In an Excel file I have Street address, Unit, City-State-Zip, and Country. They are all in the same cell instead of different cells. Format is ‘wrap text’. If I turn off ‘wrap text’ the entire address is in a single line within the cell, with each element separated by a non-display character (presumably carriage return/line feed). I tried using Text-to-columns, but it just deletes everything after the first non-display character.
How do I put each ‘line’ of wrapped text (or each element of the address that is separated by the non-display character in unwrapped text) into its own cell on the record?
Have you hit Alt-Enter to get the carriage return or is it simply wrapping nicely because of the column width?
The file came from outside, so I don’t know how he did it. But the non-display characters indicate the end of the line. So I assume it’s Alt-Enter.
Could you do a find-replace the carriage returns with something like ‘|’ and then use that to seperate the values in text-to-colums.
That’s what I was thinking, Lobsang.
I think the carriage return is char(10), isn’t it? I’m not sure how you can tell Excel to find and replace it though…

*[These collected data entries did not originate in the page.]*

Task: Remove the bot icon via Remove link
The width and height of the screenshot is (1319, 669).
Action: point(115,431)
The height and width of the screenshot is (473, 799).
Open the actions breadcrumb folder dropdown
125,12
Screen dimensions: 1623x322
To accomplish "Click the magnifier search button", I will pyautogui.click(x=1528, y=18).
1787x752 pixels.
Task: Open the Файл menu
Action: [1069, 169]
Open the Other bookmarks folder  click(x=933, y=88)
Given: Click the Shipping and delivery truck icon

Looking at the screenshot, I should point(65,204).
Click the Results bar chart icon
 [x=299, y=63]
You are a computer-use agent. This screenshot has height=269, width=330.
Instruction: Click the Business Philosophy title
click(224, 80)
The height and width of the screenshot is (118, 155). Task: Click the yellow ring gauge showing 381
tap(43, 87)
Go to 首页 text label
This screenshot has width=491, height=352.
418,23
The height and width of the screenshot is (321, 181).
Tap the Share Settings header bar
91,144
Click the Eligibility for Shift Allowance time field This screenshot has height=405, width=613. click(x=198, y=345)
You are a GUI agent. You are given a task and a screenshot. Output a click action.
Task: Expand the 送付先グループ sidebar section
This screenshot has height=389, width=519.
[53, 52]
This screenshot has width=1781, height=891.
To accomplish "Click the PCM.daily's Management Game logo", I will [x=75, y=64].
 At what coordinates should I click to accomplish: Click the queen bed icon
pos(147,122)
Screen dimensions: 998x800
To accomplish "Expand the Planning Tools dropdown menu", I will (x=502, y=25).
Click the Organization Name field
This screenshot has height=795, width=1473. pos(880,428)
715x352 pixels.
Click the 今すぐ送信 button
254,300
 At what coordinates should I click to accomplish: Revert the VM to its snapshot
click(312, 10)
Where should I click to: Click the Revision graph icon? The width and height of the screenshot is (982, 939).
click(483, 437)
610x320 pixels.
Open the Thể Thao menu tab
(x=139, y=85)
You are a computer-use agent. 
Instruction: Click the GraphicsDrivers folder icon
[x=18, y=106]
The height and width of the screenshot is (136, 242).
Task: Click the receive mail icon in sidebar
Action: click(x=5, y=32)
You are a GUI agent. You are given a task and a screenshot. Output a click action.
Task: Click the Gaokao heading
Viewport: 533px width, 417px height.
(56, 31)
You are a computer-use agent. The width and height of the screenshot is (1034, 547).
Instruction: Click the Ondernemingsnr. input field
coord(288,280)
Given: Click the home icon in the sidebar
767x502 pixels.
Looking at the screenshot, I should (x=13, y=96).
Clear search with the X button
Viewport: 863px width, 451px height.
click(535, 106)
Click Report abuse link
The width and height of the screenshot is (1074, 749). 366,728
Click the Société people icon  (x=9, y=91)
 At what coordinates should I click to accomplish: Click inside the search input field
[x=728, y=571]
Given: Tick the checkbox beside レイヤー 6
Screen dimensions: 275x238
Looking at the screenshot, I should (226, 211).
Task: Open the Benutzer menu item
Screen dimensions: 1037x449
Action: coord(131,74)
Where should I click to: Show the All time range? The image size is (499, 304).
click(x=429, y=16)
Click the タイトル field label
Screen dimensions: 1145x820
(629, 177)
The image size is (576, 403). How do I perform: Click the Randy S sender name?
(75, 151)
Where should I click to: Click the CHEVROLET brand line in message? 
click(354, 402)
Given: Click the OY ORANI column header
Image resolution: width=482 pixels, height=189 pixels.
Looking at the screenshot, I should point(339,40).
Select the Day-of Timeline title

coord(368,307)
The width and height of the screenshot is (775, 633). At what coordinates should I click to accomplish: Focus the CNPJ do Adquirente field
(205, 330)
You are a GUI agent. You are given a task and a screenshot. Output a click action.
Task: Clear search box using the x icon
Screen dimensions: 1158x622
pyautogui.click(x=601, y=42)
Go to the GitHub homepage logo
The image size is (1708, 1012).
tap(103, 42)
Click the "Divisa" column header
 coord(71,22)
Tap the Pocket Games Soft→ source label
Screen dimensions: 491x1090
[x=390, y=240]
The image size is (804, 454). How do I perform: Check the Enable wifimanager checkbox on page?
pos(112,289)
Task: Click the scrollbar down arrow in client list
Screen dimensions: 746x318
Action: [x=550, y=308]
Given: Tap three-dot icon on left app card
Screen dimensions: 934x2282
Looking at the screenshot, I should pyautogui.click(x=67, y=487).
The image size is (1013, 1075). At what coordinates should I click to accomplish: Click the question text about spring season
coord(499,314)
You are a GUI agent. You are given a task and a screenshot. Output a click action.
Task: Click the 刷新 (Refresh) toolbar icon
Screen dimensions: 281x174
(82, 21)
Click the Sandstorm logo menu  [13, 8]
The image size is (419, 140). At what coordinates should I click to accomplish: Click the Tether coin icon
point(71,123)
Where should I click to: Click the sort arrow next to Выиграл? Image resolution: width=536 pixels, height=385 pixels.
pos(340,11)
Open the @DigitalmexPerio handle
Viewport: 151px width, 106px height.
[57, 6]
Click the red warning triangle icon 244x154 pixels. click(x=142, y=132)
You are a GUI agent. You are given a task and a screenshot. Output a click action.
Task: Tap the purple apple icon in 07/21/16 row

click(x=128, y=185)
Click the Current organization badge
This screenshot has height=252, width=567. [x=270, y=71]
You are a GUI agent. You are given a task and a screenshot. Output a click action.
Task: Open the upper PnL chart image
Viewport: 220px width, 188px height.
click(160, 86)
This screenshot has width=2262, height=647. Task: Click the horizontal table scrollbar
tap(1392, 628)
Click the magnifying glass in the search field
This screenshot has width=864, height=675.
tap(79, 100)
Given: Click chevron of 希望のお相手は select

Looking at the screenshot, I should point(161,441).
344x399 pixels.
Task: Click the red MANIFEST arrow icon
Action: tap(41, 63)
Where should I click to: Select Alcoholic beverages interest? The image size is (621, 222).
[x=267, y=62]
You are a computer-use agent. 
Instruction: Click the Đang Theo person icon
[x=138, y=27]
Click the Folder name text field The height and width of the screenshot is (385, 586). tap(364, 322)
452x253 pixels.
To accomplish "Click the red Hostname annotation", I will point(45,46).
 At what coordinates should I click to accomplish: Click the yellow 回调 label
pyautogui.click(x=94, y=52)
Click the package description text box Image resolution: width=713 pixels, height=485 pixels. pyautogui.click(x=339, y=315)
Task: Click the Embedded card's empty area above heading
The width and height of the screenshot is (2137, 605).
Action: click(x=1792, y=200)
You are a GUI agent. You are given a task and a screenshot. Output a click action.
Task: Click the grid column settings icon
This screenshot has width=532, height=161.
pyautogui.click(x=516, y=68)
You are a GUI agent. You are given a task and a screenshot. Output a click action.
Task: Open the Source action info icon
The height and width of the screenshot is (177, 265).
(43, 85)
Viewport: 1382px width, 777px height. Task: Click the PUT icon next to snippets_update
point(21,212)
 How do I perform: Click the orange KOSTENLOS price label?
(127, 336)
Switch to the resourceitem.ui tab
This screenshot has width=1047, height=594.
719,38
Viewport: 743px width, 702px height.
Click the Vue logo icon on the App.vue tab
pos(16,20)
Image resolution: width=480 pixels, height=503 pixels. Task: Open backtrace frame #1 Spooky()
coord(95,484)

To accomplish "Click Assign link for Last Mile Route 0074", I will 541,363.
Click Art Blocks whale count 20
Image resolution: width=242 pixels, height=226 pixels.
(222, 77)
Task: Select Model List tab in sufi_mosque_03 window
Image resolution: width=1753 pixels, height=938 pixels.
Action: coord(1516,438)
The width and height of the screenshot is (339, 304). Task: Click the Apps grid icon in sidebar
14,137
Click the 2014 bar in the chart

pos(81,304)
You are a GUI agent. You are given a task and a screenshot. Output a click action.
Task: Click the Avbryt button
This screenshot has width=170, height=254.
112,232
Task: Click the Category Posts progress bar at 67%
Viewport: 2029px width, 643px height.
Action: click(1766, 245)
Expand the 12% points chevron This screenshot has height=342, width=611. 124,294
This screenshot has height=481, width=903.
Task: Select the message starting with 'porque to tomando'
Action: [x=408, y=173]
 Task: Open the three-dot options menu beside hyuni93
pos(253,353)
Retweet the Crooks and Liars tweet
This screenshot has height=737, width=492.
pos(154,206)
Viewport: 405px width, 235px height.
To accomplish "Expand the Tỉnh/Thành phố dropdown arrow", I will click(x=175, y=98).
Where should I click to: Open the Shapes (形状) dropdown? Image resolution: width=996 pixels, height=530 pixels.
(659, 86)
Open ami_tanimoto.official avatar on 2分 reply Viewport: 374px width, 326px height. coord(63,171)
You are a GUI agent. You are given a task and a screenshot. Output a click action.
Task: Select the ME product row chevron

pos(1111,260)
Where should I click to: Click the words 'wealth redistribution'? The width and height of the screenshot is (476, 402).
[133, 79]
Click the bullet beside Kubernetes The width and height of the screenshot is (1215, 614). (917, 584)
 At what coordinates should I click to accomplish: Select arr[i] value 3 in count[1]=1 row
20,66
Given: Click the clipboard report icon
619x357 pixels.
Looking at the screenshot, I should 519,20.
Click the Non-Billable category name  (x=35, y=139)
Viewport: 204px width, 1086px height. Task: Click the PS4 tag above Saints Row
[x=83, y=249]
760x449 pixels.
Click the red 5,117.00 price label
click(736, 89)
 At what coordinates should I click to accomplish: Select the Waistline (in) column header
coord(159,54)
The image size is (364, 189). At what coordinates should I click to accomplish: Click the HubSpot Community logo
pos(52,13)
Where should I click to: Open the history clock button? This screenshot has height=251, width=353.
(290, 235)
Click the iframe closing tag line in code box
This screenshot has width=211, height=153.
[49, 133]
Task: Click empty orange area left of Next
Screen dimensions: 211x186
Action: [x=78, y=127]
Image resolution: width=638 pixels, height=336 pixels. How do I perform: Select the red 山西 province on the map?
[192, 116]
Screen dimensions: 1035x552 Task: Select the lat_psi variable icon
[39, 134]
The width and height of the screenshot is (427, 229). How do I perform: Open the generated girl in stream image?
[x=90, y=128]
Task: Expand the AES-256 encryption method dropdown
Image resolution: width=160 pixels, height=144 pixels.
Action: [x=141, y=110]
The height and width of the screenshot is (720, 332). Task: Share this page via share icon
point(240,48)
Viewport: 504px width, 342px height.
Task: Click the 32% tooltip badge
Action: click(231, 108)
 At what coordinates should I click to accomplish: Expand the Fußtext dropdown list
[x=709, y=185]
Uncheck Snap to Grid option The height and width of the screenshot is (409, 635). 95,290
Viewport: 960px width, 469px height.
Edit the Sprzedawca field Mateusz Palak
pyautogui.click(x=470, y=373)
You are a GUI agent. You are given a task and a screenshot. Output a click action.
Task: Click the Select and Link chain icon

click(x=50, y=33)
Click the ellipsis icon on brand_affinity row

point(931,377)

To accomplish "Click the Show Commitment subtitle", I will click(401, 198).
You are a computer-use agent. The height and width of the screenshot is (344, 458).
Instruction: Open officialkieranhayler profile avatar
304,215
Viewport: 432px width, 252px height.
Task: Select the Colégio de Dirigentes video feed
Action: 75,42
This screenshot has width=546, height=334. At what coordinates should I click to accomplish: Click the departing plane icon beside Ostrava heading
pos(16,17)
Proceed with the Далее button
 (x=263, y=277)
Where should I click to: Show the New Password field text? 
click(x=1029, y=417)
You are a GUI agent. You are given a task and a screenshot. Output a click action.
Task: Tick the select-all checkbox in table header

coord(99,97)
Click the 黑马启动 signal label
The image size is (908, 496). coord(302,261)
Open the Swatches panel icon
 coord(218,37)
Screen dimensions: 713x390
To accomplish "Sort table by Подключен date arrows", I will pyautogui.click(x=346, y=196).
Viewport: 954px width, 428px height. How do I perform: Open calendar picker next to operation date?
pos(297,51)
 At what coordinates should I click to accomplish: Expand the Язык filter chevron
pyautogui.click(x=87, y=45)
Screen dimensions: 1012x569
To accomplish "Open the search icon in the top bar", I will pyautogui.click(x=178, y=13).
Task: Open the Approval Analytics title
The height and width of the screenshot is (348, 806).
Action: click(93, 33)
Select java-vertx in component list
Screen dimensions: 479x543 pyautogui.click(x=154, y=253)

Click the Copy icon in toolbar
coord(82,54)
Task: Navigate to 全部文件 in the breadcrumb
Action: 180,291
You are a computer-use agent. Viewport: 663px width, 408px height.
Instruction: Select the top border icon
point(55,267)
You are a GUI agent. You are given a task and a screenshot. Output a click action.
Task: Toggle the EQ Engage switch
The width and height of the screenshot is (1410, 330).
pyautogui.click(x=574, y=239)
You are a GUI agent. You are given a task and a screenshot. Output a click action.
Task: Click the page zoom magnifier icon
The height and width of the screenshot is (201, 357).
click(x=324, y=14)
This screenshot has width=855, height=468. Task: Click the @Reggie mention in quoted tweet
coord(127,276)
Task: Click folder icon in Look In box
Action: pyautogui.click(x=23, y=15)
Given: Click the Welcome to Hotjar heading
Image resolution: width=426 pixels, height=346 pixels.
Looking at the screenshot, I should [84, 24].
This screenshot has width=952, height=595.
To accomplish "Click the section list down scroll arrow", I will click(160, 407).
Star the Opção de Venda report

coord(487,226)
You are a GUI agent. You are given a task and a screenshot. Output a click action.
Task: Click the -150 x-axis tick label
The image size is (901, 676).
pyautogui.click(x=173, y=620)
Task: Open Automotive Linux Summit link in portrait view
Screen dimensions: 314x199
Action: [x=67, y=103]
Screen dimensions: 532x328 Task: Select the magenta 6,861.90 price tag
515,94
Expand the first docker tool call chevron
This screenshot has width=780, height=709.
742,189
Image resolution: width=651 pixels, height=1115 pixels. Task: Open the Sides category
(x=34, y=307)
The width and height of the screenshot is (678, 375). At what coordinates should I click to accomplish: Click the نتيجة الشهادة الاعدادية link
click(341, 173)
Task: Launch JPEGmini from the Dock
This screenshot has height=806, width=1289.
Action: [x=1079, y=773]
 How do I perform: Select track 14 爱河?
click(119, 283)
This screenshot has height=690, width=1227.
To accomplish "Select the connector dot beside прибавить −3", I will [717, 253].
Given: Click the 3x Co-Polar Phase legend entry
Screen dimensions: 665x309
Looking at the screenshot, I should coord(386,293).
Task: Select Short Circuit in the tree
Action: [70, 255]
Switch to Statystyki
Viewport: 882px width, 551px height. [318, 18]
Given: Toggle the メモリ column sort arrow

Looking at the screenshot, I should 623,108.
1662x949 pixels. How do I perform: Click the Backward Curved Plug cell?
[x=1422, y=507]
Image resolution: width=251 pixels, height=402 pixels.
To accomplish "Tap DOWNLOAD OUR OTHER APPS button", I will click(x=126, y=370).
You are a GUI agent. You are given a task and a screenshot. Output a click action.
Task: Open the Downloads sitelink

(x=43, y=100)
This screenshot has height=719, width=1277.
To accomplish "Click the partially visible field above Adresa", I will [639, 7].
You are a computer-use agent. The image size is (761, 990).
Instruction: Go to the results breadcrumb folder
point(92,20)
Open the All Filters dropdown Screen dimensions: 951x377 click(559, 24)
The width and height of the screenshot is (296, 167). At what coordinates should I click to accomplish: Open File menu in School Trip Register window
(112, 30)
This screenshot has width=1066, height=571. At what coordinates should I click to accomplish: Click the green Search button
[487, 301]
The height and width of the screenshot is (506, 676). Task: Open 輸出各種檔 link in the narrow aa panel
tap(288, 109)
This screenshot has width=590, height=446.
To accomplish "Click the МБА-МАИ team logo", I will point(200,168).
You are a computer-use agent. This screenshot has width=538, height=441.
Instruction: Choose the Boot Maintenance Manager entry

OK, I tried that. When I Alt+Enter in the find box and put a pipe in the replace box, it says it can’t find any data to replace.
Off another website:
Try edit>replace, in the “find what” field, hold down alt and type 010, release alt key, then enter whatever character in the “replace with” field.
Haven’t tried it myself though!
Try copying your data into MS word.
Find ‘^p’ and replace with something else.
then copy back to excel and do the text to columns.
The crude way to do this is to save your entire entire Excel worksheet as unicode text (.txt). Then in Notepad or whatever, open the file, then use Control-C to copy the non-printing line-return character (the little box). Then you can do a search and replace, where you replace the line-return character with some other character combination (let’s say, three dollar signs). Then you can reimport the text file into Excel, then use the three dollar signs to divide your columns when you do Text to Columns.
There has to be a better way in Excel proper, but this method will at least let you get the job done.
Belay that. Sandra_nz’s method works perfectly.
Glad it did. You could also paste special as text, then do text to columns.